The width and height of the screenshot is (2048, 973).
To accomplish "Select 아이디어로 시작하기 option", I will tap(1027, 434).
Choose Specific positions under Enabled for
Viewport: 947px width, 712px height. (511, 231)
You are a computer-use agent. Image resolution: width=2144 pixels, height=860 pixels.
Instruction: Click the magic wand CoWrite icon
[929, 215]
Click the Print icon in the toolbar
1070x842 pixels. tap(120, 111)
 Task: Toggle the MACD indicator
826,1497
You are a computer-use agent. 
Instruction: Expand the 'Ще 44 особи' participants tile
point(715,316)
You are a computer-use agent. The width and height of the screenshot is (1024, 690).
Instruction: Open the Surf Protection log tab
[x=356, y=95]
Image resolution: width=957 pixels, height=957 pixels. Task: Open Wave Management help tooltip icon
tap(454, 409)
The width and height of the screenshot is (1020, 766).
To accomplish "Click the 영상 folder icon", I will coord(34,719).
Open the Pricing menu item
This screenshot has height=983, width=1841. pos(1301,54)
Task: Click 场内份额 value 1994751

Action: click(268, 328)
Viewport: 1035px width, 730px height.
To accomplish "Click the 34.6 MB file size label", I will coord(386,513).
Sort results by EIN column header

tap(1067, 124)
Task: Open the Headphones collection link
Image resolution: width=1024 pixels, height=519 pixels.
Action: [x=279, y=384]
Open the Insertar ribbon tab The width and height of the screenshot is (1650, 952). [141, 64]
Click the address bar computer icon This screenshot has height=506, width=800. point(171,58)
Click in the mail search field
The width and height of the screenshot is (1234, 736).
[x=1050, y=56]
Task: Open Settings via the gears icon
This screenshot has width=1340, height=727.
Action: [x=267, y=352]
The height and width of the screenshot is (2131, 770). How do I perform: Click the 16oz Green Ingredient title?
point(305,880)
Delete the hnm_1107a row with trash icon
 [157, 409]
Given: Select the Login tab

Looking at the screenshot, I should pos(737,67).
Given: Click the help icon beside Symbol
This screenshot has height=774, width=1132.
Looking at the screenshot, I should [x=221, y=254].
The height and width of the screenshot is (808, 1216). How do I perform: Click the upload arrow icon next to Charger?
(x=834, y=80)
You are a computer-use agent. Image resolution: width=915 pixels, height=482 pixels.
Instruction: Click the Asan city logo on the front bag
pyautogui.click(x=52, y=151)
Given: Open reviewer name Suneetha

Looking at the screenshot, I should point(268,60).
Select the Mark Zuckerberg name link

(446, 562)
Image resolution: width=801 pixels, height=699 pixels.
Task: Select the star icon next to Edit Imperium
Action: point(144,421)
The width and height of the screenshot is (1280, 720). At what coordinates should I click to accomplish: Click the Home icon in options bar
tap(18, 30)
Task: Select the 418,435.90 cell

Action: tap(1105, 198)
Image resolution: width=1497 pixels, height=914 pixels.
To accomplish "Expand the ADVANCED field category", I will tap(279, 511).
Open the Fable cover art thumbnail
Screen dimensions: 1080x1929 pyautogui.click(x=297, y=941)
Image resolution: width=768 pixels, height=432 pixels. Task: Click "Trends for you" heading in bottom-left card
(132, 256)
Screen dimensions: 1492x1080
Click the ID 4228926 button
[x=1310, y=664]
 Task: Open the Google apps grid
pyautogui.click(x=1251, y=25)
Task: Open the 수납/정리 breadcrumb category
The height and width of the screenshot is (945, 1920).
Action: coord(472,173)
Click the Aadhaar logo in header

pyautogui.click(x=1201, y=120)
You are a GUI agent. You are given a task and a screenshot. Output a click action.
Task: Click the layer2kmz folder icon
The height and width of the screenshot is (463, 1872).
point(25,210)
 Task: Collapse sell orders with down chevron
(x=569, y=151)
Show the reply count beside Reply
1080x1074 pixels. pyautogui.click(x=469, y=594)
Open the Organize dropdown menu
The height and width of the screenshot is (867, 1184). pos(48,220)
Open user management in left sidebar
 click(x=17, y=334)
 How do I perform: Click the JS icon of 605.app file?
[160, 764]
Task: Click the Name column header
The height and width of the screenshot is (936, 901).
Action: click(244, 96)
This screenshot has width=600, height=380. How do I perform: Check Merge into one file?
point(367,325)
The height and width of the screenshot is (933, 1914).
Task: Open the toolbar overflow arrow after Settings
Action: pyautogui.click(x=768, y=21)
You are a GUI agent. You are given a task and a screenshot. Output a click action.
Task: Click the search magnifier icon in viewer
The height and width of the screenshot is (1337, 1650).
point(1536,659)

Assigned task: Print out the whole listing exactly as it appears.

Exercise response:
The width and height of the screenshot is (2048, 973).
To accomplish "Select 아이디어로 시작하기 option", I will tap(1027, 434).
Choose Specific positions under Enabled for
Viewport: 947px width, 712px height. (511, 231)
You are a computer-use agent. Image resolution: width=2144 pixels, height=860 pixels.
Instruction: Click the magic wand CoWrite icon
[929, 215]
Click the Print icon in the toolbar
1070x842 pixels. tap(120, 111)
 Task: Toggle the MACD indicator
826,1497
You are a computer-use agent. 
Instruction: Expand the 'Ще 44 особи' participants tile
point(715,316)
You are a computer-use agent. The width and height of the screenshot is (1024, 690).
Instruction: Open the Surf Protection log tab
[x=356, y=95]
Image resolution: width=957 pixels, height=957 pixels. Task: Open Wave Management help tooltip icon
tap(454, 409)
The width and height of the screenshot is (1020, 766).
To accomplish "Click the 영상 folder icon", I will coord(34,719).
Open the Pricing menu item
This screenshot has height=983, width=1841. pos(1301,54)
Task: Click 场内份额 value 1994751

Action: click(268, 328)
Viewport: 1035px width, 730px height.
To accomplish "Click the 34.6 MB file size label", I will coord(386,513).
Sort results by EIN column header

tap(1067, 124)
Task: Open the Headphones collection link
Image resolution: width=1024 pixels, height=519 pixels.
Action: [x=279, y=384]
Open the Insertar ribbon tab The width and height of the screenshot is (1650, 952). [141, 64]
Click the address bar computer icon This screenshot has height=506, width=800. point(171,58)
Click in the mail search field
The width and height of the screenshot is (1234, 736).
[x=1050, y=56]
Task: Open Settings via the gears icon
This screenshot has width=1340, height=727.
Action: [x=267, y=352]
The height and width of the screenshot is (2131, 770). How do I perform: Click the 16oz Green Ingredient title?
point(305,880)
Delete the hnm_1107a row with trash icon
 [157, 409]
Given: Select the Login tab

Looking at the screenshot, I should pos(737,67).
Given: Click the help icon beside Symbol
This screenshot has height=774, width=1132.
Looking at the screenshot, I should [x=221, y=254].
The height and width of the screenshot is (808, 1216). How do I perform: Click the upload arrow icon next to Charger?
(x=834, y=80)
You are a computer-use agent. Image resolution: width=915 pixels, height=482 pixels.
Instruction: Click the Asan city logo on the front bag
pyautogui.click(x=52, y=151)
Given: Open reviewer name Suneetha

Looking at the screenshot, I should point(268,60).
Select the Mark Zuckerberg name link

(446, 562)
Image resolution: width=801 pixels, height=699 pixels.
Task: Select the star icon next to Edit Imperium
Action: point(144,421)
The width and height of the screenshot is (1280, 720). At what coordinates should I click to accomplish: Click the Home icon in options bar
tap(18, 30)
Task: Select the 418,435.90 cell

Action: tap(1105, 198)
Image resolution: width=1497 pixels, height=914 pixels.
To accomplish "Expand the ADVANCED field category", I will tap(279, 511).
Open the Fable cover art thumbnail
Screen dimensions: 1080x1929 pyautogui.click(x=297, y=941)
Image resolution: width=768 pixels, height=432 pixels. Task: Click "Trends for you" heading in bottom-left card
(132, 256)
Screen dimensions: 1492x1080
Click the ID 4228926 button
[x=1310, y=664]
 Task: Open the Google apps grid
pyautogui.click(x=1251, y=25)
Task: Open the 수납/정리 breadcrumb category
The height and width of the screenshot is (945, 1920).
Action: coord(472,173)
Click the Aadhaar logo in header

pyautogui.click(x=1201, y=120)
You are a GUI agent. You are given a task and a screenshot. Output a click action.
Task: Click the layer2kmz folder icon
The height and width of the screenshot is (463, 1872).
point(25,210)
 Task: Collapse sell orders with down chevron
(x=569, y=151)
Show the reply count beside Reply
1080x1074 pixels. pyautogui.click(x=469, y=594)
Open the Organize dropdown menu
The height and width of the screenshot is (867, 1184). pos(48,220)
Open user management in left sidebar
 click(x=17, y=334)
 How do I perform: Click the JS icon of 605.app file?
[160, 764]
Task: Click the Name column header
The height and width of the screenshot is (936, 901).
Action: click(244, 96)
This screenshot has width=600, height=380. How do I perform: Check Merge into one file?
point(367,325)
The height and width of the screenshot is (933, 1914).
Task: Open the toolbar overflow arrow after Settings
Action: pyautogui.click(x=768, y=21)
You are a GUI agent. You are given a task and a screenshot. Output a click action.
Task: Click the search magnifier icon in viewer
The height and width of the screenshot is (1337, 1650).
point(1536,659)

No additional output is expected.